▶ CONSIGNA DE TRABAJO A
Resume en el fragmento sobre el carácter negativo de la Revolución el párrafo que empieza "Sus gritos, diversos en la forma" y conserva sus datos principales.
▶ CONSIGNA DE TRABAJO B
Responde con el fragmento sobre el carácter negativo de la Revolución:
(i) ¿Qué palabra pronuncia la Revolución en las guerras que promueve?
(ii) ¿Qué dice de sí misma la verdad?
(iii) ¿En qué fecha apareció el primer número de Altar y Trono?
▶ CONSIGNA DE TRABAJO C
Reproduce del fragmento sobre el carácter negativo de la Revolución el pasaje que va desde "Pero en las" hasta "odia la vida.".

El carácter negativo de la Revolución

«Una de las señales características de la Revolución es su falta de símbolo. Diversa y desordenada como doctrina que acoge todas las negaciones y rechaza todos los dogmas, la Revolución no tiene ni una sola palabra que sea la síntesis de sus principios, de sus fines y de sus medios.

La Revolución tiende a destruir, y destruir es negar. Negar constantemente; oponerse con rabia a todas las grandes afirmaciones, y por ende procurar su ruina: tal es la tarea de la Revolución siempre, desde el Non serviam pronunciado en lo alto de los cielos, hasta el Non serviam repetido por las sociedades modernas. Este solo rasgo bastaría para conocer que la Revolución no es la verdad, porque la verdad es la afirmación por esencia, que dice de sí misma: Yo soy. El error es la negación perpetua, que no habla nunca de sí mismo, porque no es realmente; en cambio, dice siempre a la verdad: Tú no eres.

He aquí la Revolución. Se levanta del fondo de las sociedades, negra y horrible como la sombra de Satanás; clava sus ojos de hiena en aquella brillantísima luz que ilumina al mundo, y forma, aunque en vano, el propósito de apagarla. ¡Quién pudiera apagarla! grita; y armándose con todas sus armas, emprende la lucha, mil veces repetida y mil veces terminada en honra de aquella luz santa.

Pero en las guerras que la Revolución, con este u otro nombre, promueve para daño del humano linaje, la Revolución no lleva un símbolo, un nombre, un lema afirmativo en su bandera. Solo pronuncia una voz triste como la muerte, helada como el polvo de un cadáver: ¡Nada! Es la negación de siempre; es el espíritu de la destrucción que odia la vida.

Sus gritos, diversos en la forma, son en todo tiempo idénticos en el fondo. Recórrase la historia de todas las revoluciones, aun de aquellas que agitaban las sociedades anteriores a Cristo nuestro Dios, y se verá constantemente que el objeto del odio es el mismo, y la exclamación para pedir su exterminio, idéntica: ¡Abajo el Altar! ¡Abajo el Trono! Siempre ¡abajo! esto es, destrúyase, niéguese. Siempre contra el Altar y el Trono, más o menos francamente, porque el Altar es la afirmación de la autoridad divina, que une a los hombres, como a los pueblos, con el lazo del amor sublime de la verdad, y el Trono es la afirmación de la autoridad humana, derivada de la divina, y encomendada a los soberanos para que sean custodios incorruptibles de la Ley eterna».


Tomado de la introducción escrita por D. Valentín Gómez al primer número de Altar y Trono, revista hispano-americana, aparecido el 5 de mayo de 1869.

▶ DATOS EXTRAÍDOS
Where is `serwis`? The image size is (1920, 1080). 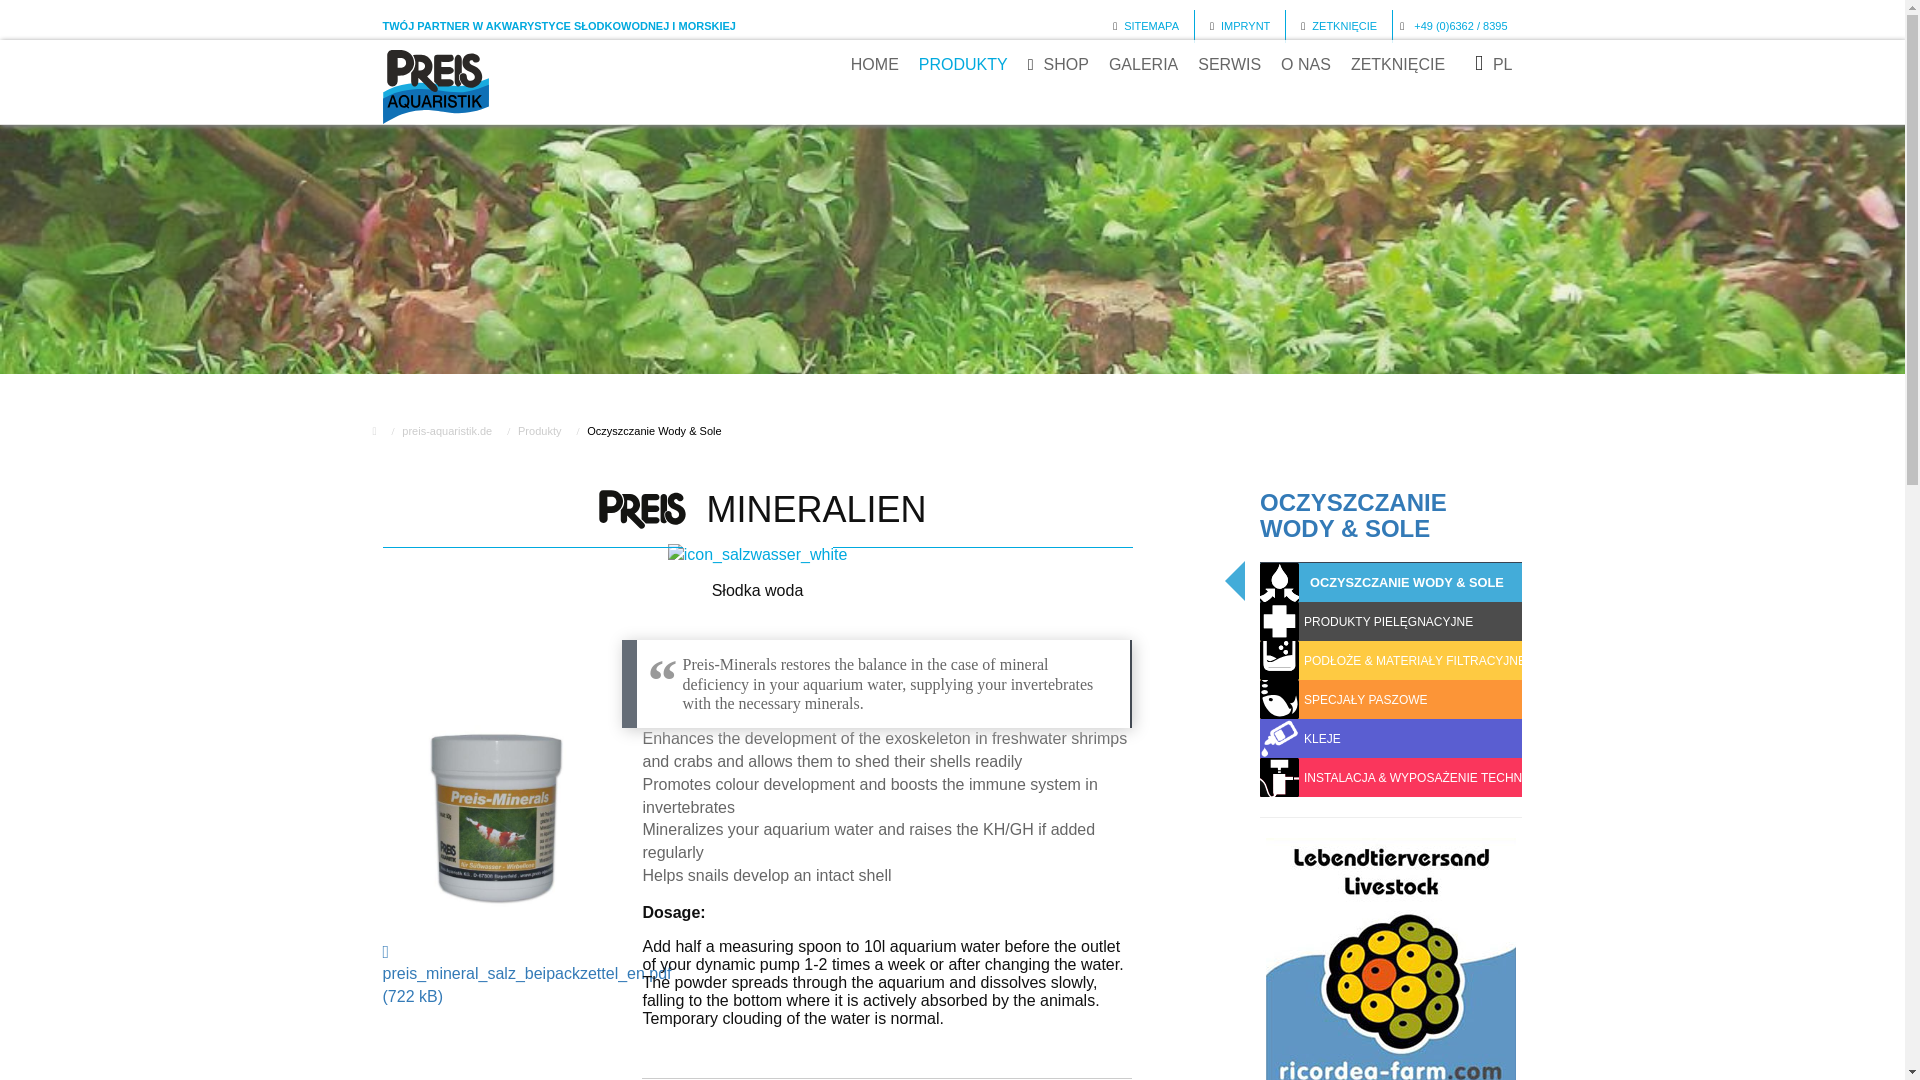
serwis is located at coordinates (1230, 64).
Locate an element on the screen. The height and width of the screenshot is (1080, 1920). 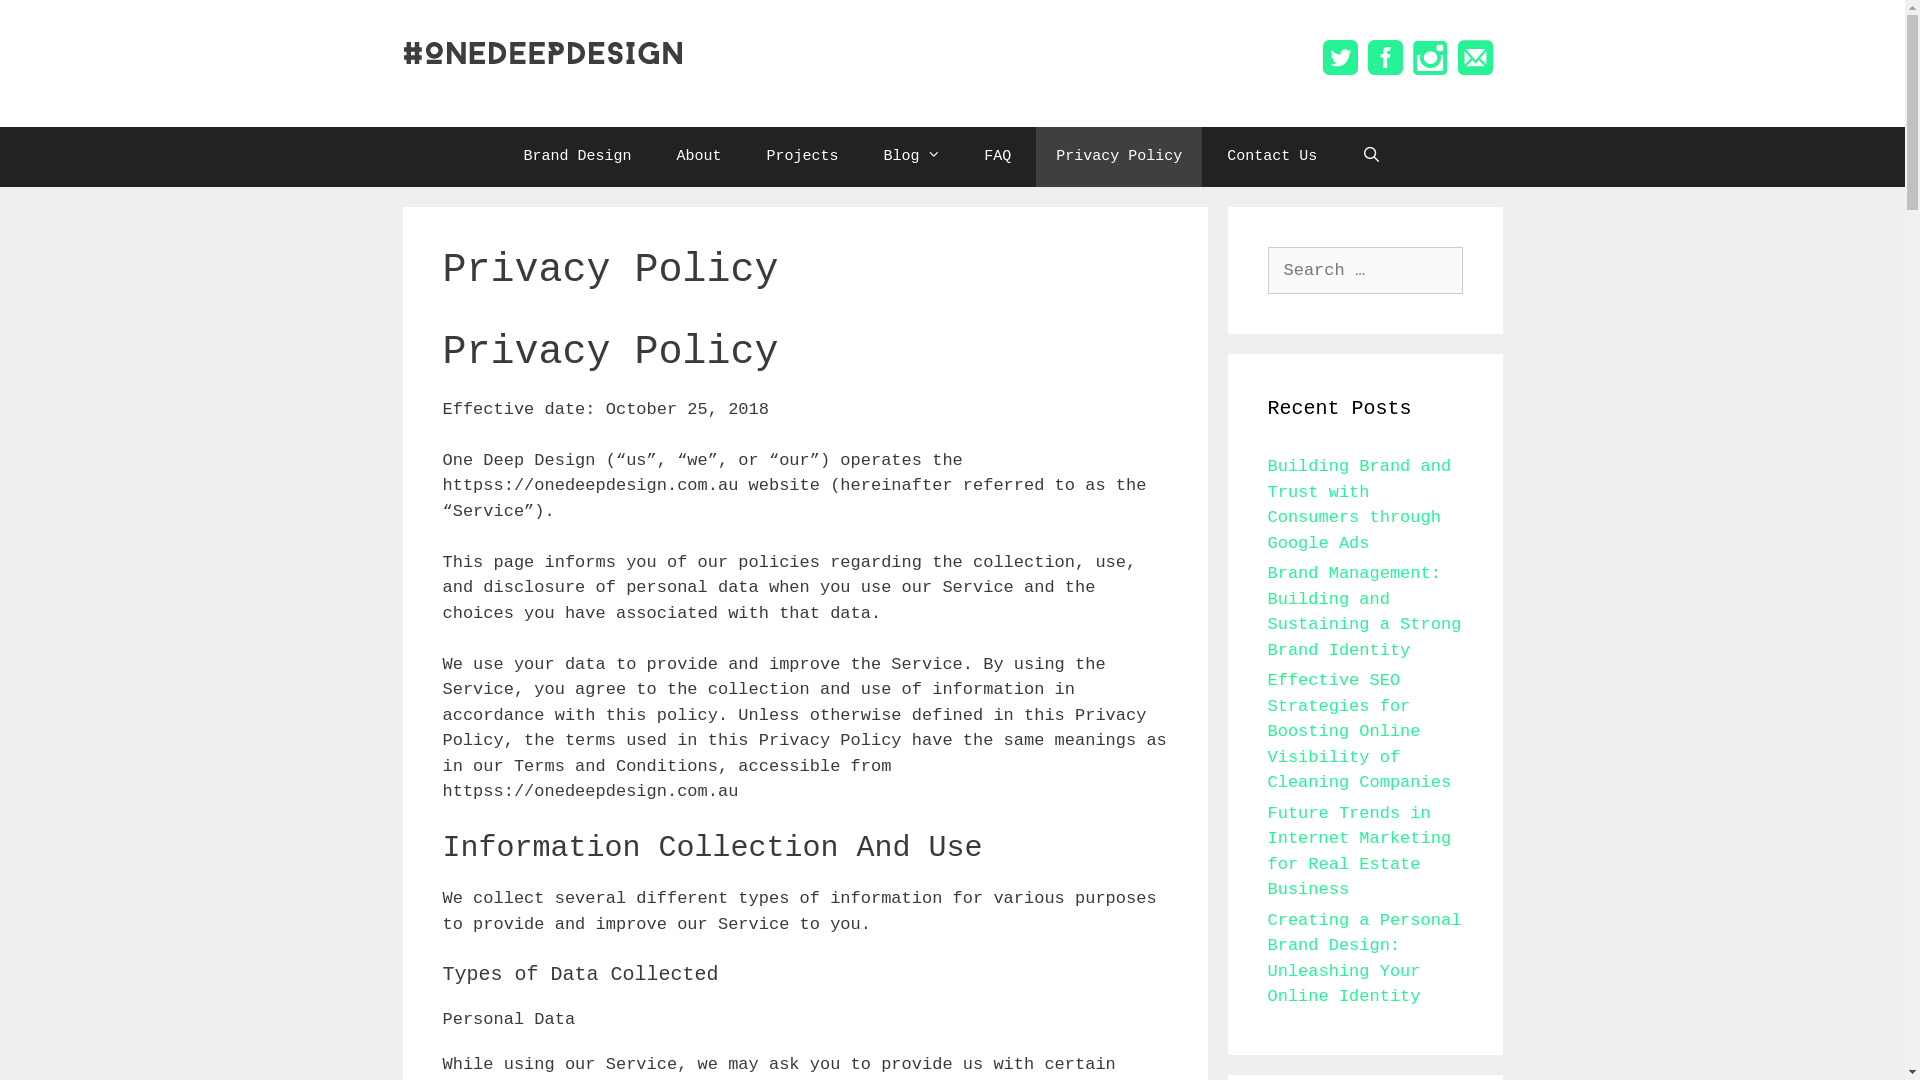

▶ SOLUCIÓN PROPUESTA A
Los gritos de la Revolución varían en la forma, pero son siempre idénticos en el fondo. En todas las revoluciones, incluso en las anteriores a Cristo, el odio se dirige al mismo objeto y pide su exterminio con la misma exclamación: ¡Abajo el Altar! ¡Abajo el Trono! Ese «abajo» significa destrúyase, niéguese. La Revolución ataca el Altar porque este afirma la autoridad divina, que une a hombres y pueblos con el lazo del amor a la verdad. Ataca el Trono porque afirma la autoridad humana, que deriva de la divina y está encomendada a los soberanos como custodios incorruptibles de la Ley eterna.

▶ SOLUCIÓN PROPUESTA B
(i) ¡Nada!
(ii) Yo soy.
(iii) El 5 de mayo de 1869.

▶ SOLUCIÓN PROPUESTA C
Pero en las guerras que la Revolución, con este u otro nombre, promueve para daño del humano linaje, la Revolución no lleva un símbolo, un nombre, un lema afirmativo en su bandera. Solo pronuncia una voz triste como la muerte, helada como el polvo de un cadáver: ¡Nada! Es la negación de siempre; es el espíritu de la destrucción que odia la vida.